[SHORT EXERCISE] Rewrite each of the items below with "Hints tab" replaced by "Hints panel", keeping everything else the same. Leave the pictures out of your version.

Entries for locating words and elements
____
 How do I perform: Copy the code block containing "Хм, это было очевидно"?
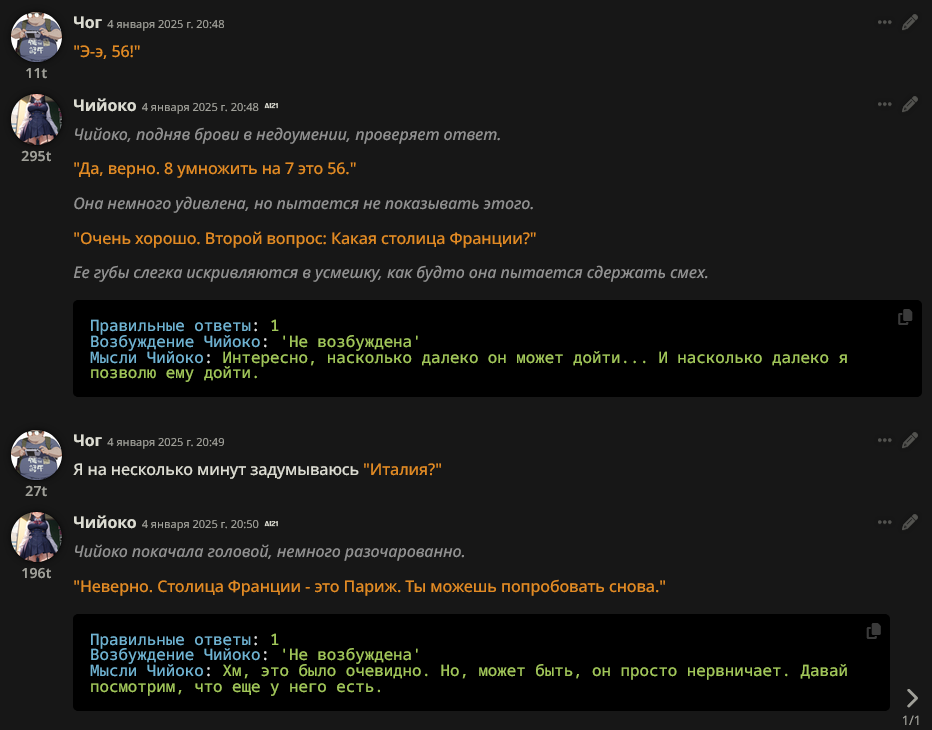873,631
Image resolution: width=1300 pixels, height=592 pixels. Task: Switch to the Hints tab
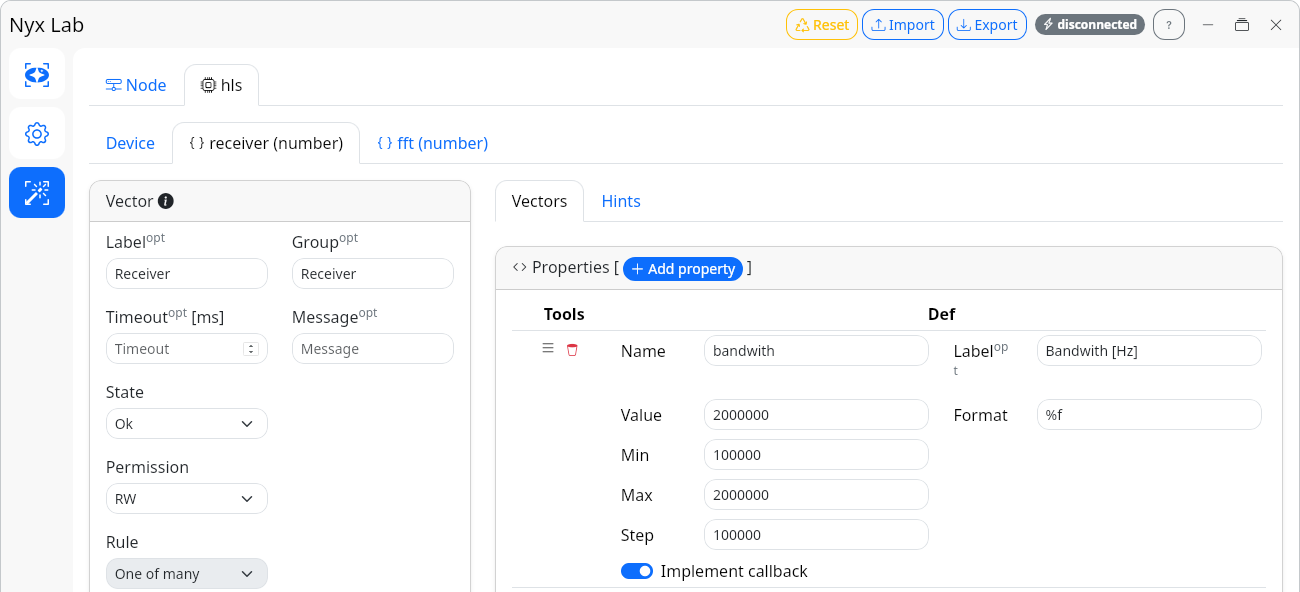[621, 201]
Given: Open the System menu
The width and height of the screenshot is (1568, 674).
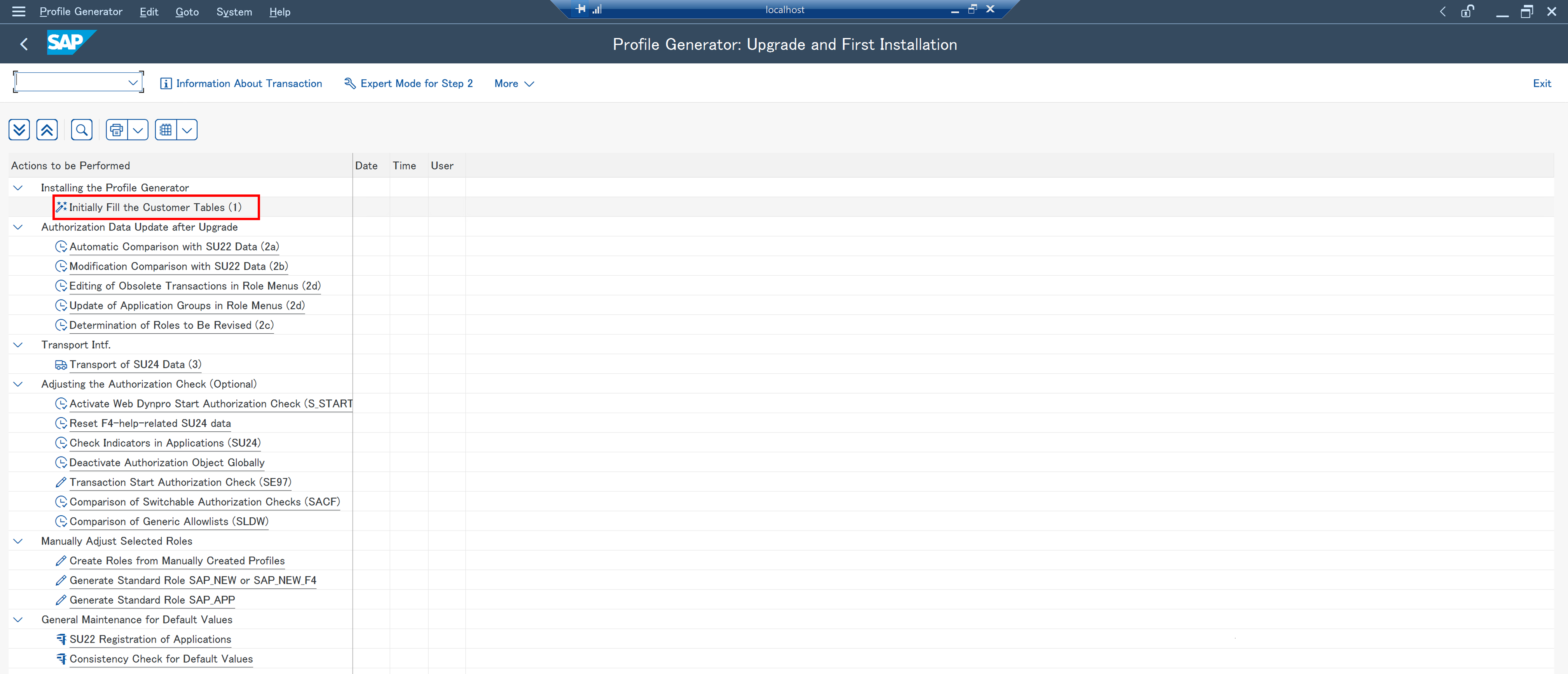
____
[RESPONSE TO THE EXERCISE]
 How do I perform: Copy the code block containing "Хм, это было очевидно"?
873,631
Image resolution: width=1300 pixels, height=592 pixels. Task: Switch to the Hints panel
[621, 201]
Given: Open the System menu
The width and height of the screenshot is (1568, 674).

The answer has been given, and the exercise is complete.